In February 2011, 15% of adults surveyed had downloaded a complete, free e-book, compared to 10% who had downloaded a complete, paid-for e-book. Seventy one per cent of respondents who had never downloaded any kind of e-book were aware that you can download a complete, paid-for e-book, compared to 59% who were aware of being able to download a complete, free e-book.
 
In Q1 of 2011, the gender breakdown of e-book and print book buyers was the same, with women representing 51% of both print and e-book buyers, and men representing 49% of each. The 55-64 age bracket represented the highest proportion of e-book buyers, with the demographic accounting for 27% of e-book buyers.

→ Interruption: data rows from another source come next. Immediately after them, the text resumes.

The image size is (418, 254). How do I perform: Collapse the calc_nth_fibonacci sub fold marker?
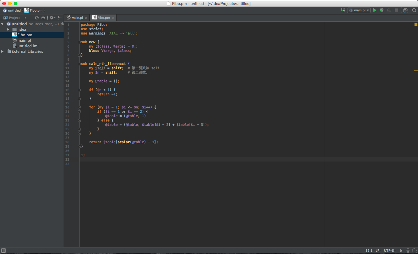(x=79, y=64)
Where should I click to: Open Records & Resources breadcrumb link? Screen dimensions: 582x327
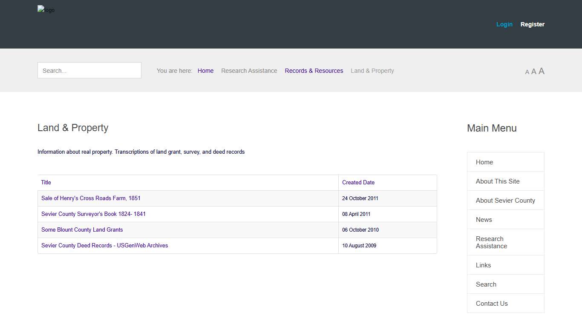[x=314, y=71]
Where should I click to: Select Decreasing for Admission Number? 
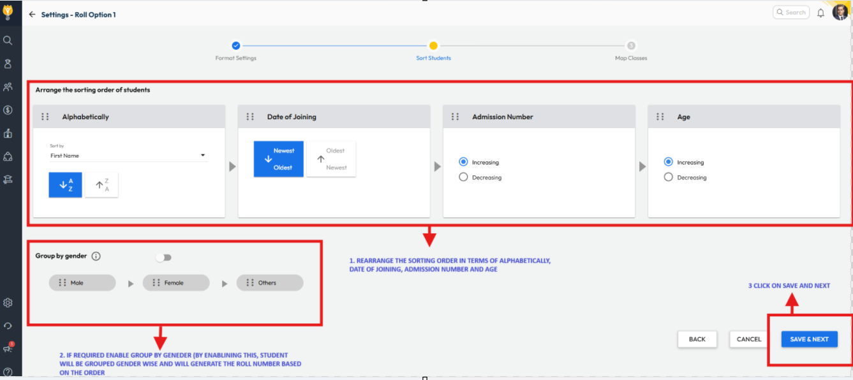464,177
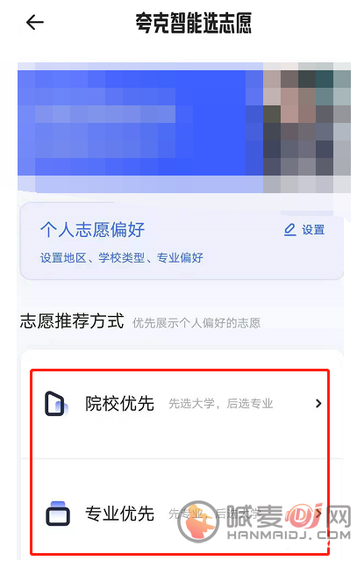Click 先选大学，后选专业 description text
The image size is (357, 568).
[221, 403]
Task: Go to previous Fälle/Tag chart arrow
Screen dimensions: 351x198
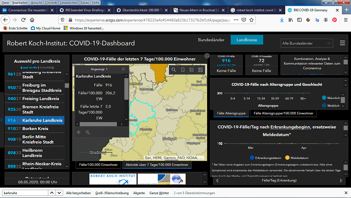Action: (x=217, y=180)
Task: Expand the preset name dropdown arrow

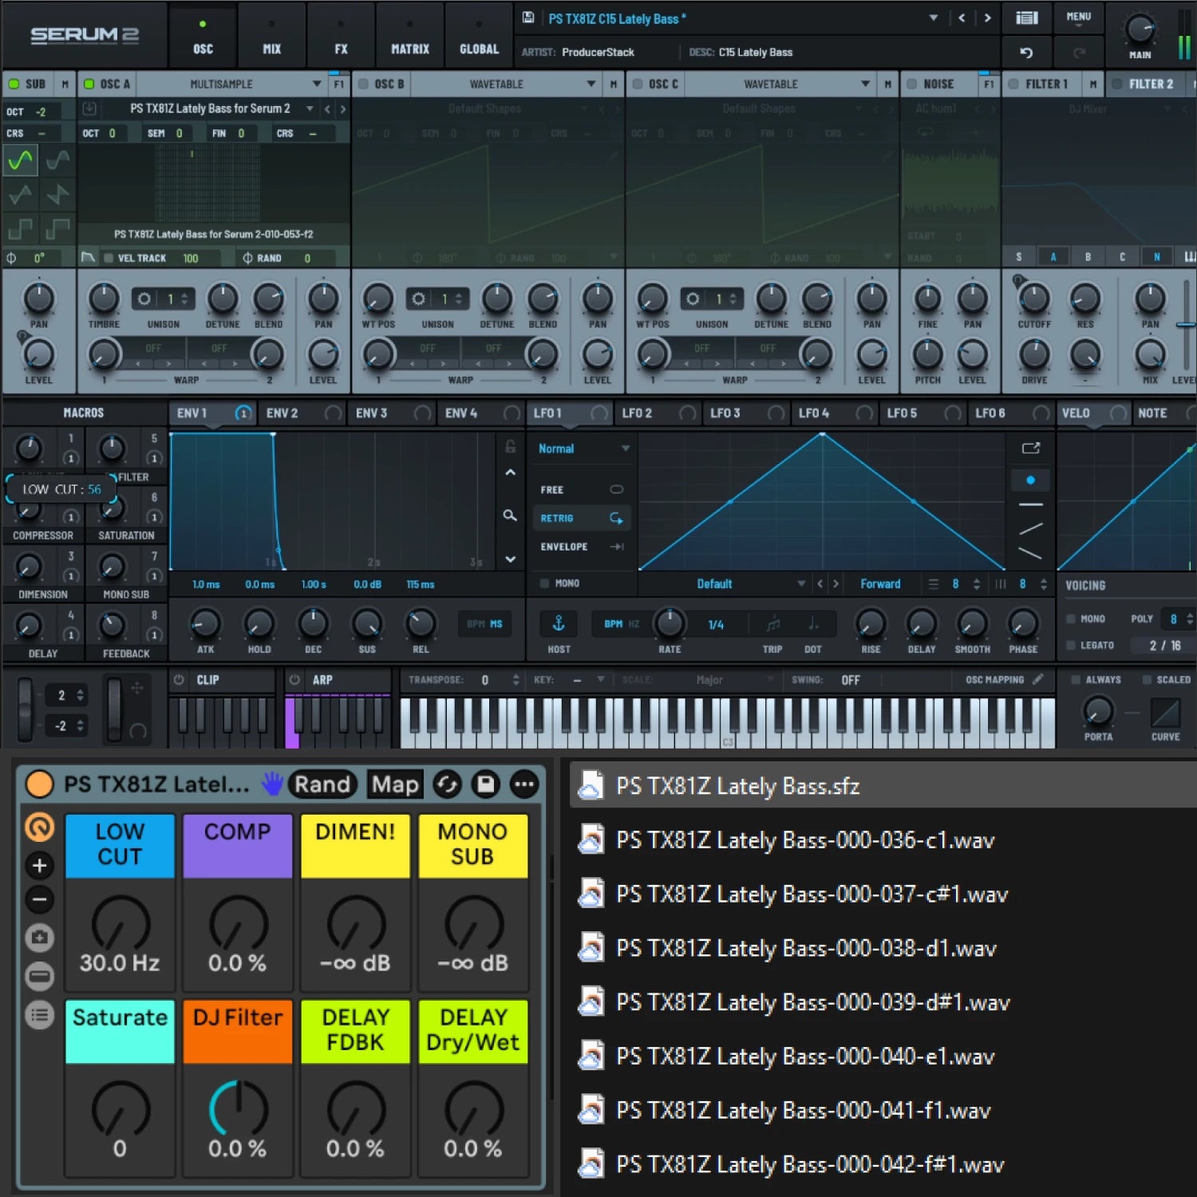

Sixty per cent of e-book buyers over the period were in the ABC1 social bracket, the highest status classification.
 
BML's research was compiled using its Books & Consumers ongoing research panel, and "Understanding the Digital Consumer", a private study funded by industry figures.
 
Speaking ahead of the Forum, chairman of the event and All-Party Parliamentary Group on Publishing member Gisela Stuart MP, said publishers now need to face the challenge of adapting business models to the shifting environment brought about by technological changes.
 
She said: "In essence, it's no good trying to row back against technology, the question is how do you make it pay, and the answer is by being an aggregator but also a commentator, an authoritative commentator, of content."